Houghton Lake Heights is an unincorporated community located in Roscommon County in the U.S. state of Michigan. Located on the western shores of Houghton Lake within Roscommon Township, the community is contained within the larger census-designated community of Houghton Lake. As an unincorporated community, Houghton Lake Heights has no defined boundaries or population statistics of its own, but it does have its own post office with the 48630 ZIP Code.

==History==

===Founding===
The community began about 1883 as a lumbering settlement with the operations of the S. C. Hall Lumber Company. Because of its elevation, it was called "The Heights" and a post office with that name opened on November 24, 1923. The post office was renamed "Houghton Lake Heights" in 1956.

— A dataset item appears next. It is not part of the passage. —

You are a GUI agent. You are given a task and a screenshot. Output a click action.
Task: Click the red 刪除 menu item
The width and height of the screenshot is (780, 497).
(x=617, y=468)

According to Beulah Carman, in her 1979 book about Houghton Lake:

On September 13, 1913, four men from Mt. Pleasant, William Cooper, Charles F. Meyers, Morris J. Brown and Fred Russel, bought the 180 acre William Houghton farm on the east side of Mt. Pleasant Road for $5,000.00."

She continues:

They formed the Houghton Heights Corporation, subdivided the parcel close to the lake and east of the observation platform into Houghton Heights, First and Second Addition, and South Houghton Heights...In 1915, Tip Calkins from Clare built Dad Smith's Hotel, better known to us as the Heights Inn, to accommodate sportsment who enjoyed the luxury of having meals and lodging provided for them...
By most accounts, the 1920s through to the 1950s were the apogee of activity in the Heights. From 1923 to 1939, Floyd Fletcher operated the "Houghton Queen", a large boat that docked in the Heights that carried up to 68 passengers on a cruise around Houghton lake at a fare of $.25 for adults and $.10 for children. There was also a large waterslide built on stilts (often referred to as Sanford's dock) that was in operation in the 1920s. It was removed each winter to prevent ice damage to the structure.

===Business===
The Houghton Lake Heights also offered many services in the early to mid 1900s. According to Beulah Carman:

The Heights merchants, because of the variety of stores, hotels, and other attractions, enjoyed a thriving business during the mid-twenties and the thirties, and acquired the reputation and prestige of being the most popular business center of the area. Some of the business places included Bill Park's Grocery, Dr. Snyders Drug Store, the Little Gift Shop, RaWalla Dance Hall, Akin's Hotel, Parker's Barbershop and post office, The Heights Inn, Ray Walling's garage and gas station, Girley's Gift Shop, Tam-a-rack Lodge and Anderson's Patent Medicine Store.

Currently, the Houghton Lake Heights hosts a post office, a public access lakeshore park, and two pubs. Most of the buildings constructed in the 1920s and 1930s have been demolished, however, the Heights Inn still stands, although it is no longer an operating hotel.

Houghton Lake State Airport is listed as being within Houghton Lake Heights.